Around the first year of the reign of the judges in Zarahemla, they first went to a great city called Jerusalem that had been built by a coalition of the Lamanites, the Amalekites, and also the Amulonites! The Amulonites were descendants of Noah’s priests who defected to the Lamanites about forty years previously. The record points out, “Now the Lamanites of themselves were sufficiently hardened, but the Amalekites and the Amulonites were still harder” (21:3). These people had built “synagogues after the order of the Nehors” (21:4), and Aaron dared to preach there. He was taunted there by people who knew already that Aaron “had seen an angel” (21:5), when he and his brothers had been with Alma when they were stopped by the angel of the Lord. To have learned reports of this angelic appearance, these people in the city of Jerusalem must have had contacts among the followers of Nehor in Zarahemla.
The city of Jerusalem was “joining the borders of Mormon” (21:1), which geographically links this account back to the record of Alma the Elder, who had taken refuge with his people in the land of Helam, not far from this place, about halfway between the Waters of Mormon and the city of Zarahemla. It was near this place, in Helam, where Alma’s people had been oppressed by Amulon himself (Mosiah 24:8), before they could finally escape. In Mosiah 24:1, we learn that Amulon had gained “favor in the eyes of the king of the Lamanites” and had managed to get his men appointed to teach the Nephite language throughout that king’s land (Mosiah 24:4). It is no wonder that the Amulonites were thus strong in that area, and that Aaron and his brethren suffered greatly there. They were cast out from place to place until they arrived in Middoni (Alma 21:12), where they were thrown in prison and treated very badly (Alma 21:12), which is when and where Lamoni and Ammon had come and had gotten them released from prison (Alma 20:28).
One wonders, did Aaron and these missionaries walk into the city of Jerusalem and the nearby land of Middoni unwittingly? Did they know the recent history of Alma the Elder in that area? Did they know that the descendants of Amulon were there? And if so, how did they think they were going to make headway in that area? Maybe they knew that the Lamanites there had at least been taught the Nephite language. The record does not state how or why Aaron and his brethren chose the cities where they proselyted.

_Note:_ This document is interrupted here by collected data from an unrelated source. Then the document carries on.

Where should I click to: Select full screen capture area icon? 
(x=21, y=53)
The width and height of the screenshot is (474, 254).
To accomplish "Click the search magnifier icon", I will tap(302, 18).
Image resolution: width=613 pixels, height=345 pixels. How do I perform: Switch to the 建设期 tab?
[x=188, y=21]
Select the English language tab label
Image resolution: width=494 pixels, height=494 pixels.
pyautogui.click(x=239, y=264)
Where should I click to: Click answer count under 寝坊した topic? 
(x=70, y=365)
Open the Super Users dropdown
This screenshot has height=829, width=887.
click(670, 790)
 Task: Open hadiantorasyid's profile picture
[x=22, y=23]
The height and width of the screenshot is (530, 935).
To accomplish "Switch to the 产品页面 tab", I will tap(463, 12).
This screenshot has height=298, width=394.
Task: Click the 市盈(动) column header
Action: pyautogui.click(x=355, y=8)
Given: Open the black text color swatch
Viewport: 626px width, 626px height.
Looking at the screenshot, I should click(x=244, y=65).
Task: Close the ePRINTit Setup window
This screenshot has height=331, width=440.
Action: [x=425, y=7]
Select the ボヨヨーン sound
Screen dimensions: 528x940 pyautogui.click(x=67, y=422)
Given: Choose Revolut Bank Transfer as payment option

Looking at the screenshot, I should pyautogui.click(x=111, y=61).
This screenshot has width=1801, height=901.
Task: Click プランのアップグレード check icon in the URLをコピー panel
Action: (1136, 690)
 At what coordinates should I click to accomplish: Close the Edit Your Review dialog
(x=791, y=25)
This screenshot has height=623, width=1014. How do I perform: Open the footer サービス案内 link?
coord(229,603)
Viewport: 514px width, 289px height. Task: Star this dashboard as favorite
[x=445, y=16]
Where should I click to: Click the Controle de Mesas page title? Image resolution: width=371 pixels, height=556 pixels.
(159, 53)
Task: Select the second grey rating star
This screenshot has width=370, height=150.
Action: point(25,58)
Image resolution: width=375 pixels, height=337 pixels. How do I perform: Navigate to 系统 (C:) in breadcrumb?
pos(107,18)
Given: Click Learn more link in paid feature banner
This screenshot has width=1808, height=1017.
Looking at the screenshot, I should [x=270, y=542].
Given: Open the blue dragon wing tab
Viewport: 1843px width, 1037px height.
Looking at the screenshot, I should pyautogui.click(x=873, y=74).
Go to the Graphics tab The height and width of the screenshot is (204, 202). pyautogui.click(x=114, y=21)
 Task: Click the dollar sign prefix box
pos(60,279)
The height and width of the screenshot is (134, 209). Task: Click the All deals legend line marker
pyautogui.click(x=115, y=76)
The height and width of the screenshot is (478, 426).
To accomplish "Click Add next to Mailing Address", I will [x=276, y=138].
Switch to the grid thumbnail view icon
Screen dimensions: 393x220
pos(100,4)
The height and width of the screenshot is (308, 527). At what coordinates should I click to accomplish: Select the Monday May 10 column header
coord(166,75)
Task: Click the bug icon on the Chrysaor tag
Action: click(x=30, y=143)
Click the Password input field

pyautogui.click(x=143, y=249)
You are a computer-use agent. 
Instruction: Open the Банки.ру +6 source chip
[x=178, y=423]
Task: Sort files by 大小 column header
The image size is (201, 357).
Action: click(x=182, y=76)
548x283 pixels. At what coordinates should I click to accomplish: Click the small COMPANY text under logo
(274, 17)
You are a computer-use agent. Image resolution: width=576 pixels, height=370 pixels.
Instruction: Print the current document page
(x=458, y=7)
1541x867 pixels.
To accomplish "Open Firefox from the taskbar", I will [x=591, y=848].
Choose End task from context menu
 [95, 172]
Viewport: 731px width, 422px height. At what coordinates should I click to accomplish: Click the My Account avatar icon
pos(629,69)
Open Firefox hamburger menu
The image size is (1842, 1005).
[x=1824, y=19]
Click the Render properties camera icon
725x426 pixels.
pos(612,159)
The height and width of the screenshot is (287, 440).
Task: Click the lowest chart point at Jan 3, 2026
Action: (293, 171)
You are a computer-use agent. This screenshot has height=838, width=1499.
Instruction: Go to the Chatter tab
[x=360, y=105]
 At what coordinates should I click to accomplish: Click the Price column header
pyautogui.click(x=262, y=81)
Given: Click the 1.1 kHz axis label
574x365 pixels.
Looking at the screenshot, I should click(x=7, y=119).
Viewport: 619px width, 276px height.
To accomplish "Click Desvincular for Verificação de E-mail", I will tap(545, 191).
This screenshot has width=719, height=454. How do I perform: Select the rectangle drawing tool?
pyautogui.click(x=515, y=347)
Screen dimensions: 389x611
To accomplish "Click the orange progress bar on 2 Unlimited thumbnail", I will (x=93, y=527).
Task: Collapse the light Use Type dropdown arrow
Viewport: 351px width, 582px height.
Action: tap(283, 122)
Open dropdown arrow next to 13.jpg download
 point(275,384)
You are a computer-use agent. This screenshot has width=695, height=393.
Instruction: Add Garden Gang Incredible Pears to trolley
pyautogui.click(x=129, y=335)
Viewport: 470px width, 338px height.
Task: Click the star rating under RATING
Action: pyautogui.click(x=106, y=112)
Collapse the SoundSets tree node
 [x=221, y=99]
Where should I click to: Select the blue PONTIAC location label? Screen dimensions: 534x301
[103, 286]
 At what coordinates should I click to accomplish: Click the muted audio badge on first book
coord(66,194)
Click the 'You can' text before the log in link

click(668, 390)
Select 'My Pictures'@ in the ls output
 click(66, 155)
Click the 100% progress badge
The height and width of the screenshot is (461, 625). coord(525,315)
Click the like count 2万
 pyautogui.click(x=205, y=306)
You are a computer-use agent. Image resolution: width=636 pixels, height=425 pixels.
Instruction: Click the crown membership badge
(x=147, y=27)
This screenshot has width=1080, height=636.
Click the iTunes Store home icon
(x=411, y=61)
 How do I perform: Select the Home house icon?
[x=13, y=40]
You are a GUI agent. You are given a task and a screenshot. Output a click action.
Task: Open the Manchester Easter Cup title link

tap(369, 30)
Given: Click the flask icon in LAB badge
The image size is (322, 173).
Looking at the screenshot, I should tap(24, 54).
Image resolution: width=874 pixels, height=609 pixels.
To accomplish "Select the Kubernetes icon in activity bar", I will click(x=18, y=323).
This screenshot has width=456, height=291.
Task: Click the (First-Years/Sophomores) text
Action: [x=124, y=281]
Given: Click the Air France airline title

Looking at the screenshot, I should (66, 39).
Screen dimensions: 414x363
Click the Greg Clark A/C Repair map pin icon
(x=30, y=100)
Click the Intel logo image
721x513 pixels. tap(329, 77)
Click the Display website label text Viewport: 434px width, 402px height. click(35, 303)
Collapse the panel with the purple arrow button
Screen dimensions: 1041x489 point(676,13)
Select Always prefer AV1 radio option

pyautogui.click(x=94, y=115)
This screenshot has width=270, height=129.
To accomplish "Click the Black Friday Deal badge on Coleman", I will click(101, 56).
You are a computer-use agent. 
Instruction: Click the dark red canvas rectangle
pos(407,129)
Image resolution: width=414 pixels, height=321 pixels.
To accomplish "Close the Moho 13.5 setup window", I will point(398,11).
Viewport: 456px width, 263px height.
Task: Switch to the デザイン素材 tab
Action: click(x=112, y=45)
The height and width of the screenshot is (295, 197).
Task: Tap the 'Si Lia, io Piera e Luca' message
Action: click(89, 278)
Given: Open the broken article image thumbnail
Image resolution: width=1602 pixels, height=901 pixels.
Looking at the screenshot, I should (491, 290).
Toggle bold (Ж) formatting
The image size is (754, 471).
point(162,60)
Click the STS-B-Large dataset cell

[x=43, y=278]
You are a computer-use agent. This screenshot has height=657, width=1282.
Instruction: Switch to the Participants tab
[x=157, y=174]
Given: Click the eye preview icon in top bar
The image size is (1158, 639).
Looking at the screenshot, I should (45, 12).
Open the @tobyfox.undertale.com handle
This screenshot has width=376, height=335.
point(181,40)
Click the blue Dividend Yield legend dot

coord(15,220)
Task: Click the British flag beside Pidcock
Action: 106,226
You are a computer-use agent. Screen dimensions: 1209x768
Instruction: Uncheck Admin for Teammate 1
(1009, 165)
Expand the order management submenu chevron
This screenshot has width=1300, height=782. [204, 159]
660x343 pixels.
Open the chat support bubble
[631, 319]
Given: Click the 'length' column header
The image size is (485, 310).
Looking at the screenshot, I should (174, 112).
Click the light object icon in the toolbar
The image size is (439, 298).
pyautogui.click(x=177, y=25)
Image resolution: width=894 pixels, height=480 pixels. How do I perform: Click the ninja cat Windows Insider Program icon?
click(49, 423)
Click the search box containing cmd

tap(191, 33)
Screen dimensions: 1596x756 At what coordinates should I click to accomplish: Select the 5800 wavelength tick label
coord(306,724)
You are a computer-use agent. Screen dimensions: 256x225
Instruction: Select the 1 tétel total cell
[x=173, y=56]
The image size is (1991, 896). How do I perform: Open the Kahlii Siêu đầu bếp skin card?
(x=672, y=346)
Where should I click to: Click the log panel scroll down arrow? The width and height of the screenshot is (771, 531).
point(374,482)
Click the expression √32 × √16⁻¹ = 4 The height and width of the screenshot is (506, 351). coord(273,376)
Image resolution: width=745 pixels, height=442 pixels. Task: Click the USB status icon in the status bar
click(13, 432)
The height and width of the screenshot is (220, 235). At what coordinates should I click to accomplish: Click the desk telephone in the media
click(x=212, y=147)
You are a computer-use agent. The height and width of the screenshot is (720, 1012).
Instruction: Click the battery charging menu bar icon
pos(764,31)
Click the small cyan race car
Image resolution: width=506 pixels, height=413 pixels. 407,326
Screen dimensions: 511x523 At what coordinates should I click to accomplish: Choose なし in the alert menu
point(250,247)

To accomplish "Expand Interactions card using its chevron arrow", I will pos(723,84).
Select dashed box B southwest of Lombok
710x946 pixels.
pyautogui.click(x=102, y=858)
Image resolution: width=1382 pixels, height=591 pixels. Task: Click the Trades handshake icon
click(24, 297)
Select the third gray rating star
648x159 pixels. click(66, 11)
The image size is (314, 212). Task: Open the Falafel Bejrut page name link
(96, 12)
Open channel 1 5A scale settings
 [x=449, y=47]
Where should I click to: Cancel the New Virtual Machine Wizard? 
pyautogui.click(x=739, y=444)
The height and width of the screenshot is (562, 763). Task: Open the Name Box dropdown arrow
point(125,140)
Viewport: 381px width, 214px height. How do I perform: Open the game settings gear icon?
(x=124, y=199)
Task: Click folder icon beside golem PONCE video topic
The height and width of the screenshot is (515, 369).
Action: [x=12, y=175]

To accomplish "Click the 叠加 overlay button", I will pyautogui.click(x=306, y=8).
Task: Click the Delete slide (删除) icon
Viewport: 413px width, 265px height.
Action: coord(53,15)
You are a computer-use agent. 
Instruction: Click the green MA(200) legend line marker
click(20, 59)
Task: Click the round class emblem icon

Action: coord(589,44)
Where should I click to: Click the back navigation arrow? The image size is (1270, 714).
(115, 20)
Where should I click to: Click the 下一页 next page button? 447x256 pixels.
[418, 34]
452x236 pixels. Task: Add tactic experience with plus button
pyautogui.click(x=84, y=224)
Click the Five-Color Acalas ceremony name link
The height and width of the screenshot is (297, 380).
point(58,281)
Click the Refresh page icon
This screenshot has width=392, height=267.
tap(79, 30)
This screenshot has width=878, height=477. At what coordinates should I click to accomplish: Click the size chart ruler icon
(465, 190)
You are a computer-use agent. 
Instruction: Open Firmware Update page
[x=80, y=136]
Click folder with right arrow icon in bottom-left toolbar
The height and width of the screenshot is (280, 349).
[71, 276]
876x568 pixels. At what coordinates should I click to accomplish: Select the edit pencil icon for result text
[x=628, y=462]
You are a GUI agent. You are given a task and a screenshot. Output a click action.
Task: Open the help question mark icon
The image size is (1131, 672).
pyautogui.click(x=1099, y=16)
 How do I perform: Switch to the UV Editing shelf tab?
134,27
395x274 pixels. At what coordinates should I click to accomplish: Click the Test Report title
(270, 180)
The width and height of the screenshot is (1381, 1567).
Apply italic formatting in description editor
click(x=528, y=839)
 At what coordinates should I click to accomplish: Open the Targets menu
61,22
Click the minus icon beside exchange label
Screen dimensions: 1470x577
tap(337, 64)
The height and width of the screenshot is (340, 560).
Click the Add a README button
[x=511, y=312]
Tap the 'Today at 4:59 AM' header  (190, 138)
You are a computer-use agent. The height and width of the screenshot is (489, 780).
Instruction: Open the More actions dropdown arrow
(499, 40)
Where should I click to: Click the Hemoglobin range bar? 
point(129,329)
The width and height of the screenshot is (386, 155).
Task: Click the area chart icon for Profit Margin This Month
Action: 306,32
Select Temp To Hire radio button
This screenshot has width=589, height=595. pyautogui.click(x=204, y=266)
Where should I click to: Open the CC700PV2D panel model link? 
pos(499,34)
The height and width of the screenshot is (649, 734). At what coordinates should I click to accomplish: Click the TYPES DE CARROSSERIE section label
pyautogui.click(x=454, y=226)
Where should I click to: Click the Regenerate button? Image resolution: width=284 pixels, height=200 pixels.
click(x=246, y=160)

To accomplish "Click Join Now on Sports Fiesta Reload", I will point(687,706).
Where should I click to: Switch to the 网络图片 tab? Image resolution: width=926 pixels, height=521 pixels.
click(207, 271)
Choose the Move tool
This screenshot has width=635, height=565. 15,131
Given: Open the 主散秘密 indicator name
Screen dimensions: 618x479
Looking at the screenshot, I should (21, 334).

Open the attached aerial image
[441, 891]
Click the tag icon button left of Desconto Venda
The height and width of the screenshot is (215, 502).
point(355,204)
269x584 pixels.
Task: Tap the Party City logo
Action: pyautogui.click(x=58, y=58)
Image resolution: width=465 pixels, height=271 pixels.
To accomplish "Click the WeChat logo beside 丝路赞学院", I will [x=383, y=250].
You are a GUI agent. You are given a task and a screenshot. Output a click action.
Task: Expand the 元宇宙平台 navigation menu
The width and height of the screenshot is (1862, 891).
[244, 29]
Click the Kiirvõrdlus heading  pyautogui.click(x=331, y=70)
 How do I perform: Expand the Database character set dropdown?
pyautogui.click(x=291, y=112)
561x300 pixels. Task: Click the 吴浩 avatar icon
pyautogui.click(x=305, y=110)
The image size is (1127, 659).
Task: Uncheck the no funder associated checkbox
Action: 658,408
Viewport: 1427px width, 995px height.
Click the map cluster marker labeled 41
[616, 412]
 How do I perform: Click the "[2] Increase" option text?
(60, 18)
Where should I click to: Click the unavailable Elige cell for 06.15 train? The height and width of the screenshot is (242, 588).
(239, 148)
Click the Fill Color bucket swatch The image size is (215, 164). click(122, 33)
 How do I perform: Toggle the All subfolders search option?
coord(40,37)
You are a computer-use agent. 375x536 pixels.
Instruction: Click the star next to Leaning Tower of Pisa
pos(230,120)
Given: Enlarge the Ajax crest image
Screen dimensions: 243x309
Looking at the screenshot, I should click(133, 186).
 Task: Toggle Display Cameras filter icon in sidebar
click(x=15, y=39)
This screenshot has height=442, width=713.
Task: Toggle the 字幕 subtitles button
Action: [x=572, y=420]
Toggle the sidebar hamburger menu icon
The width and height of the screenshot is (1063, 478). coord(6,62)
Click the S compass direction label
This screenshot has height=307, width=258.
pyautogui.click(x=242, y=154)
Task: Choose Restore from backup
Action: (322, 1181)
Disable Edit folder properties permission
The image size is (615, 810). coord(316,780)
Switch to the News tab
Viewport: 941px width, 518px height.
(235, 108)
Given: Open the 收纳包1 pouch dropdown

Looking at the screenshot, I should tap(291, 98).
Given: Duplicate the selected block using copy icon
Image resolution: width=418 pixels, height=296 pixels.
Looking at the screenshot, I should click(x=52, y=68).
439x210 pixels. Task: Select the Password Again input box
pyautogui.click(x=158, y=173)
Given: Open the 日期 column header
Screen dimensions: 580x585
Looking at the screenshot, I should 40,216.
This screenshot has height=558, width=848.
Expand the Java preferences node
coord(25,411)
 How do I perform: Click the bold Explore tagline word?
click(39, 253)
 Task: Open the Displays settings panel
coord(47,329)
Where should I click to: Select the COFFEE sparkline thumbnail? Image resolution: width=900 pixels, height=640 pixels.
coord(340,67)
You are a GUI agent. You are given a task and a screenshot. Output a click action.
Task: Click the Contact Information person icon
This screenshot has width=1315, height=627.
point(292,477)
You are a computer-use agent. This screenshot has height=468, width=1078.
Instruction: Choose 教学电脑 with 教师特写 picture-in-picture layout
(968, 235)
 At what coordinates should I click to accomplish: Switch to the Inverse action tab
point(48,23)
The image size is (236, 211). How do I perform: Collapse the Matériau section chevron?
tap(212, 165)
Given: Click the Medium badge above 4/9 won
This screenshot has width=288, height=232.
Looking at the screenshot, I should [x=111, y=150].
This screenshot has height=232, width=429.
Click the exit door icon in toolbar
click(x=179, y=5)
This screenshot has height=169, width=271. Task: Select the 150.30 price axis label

Aaron and his companions went into the synagogues, which were full of unfriendly people who were “after the order of the Nehor” (21:4), and they preached to them out of the scriptures. This was a different kind of experience from Ammon’s. He had his own hardships, but at least Ammon was dealing with a very noble person. King Lamoni was a believing person. He believed in the Great Spirit. He believed the words of Ammon.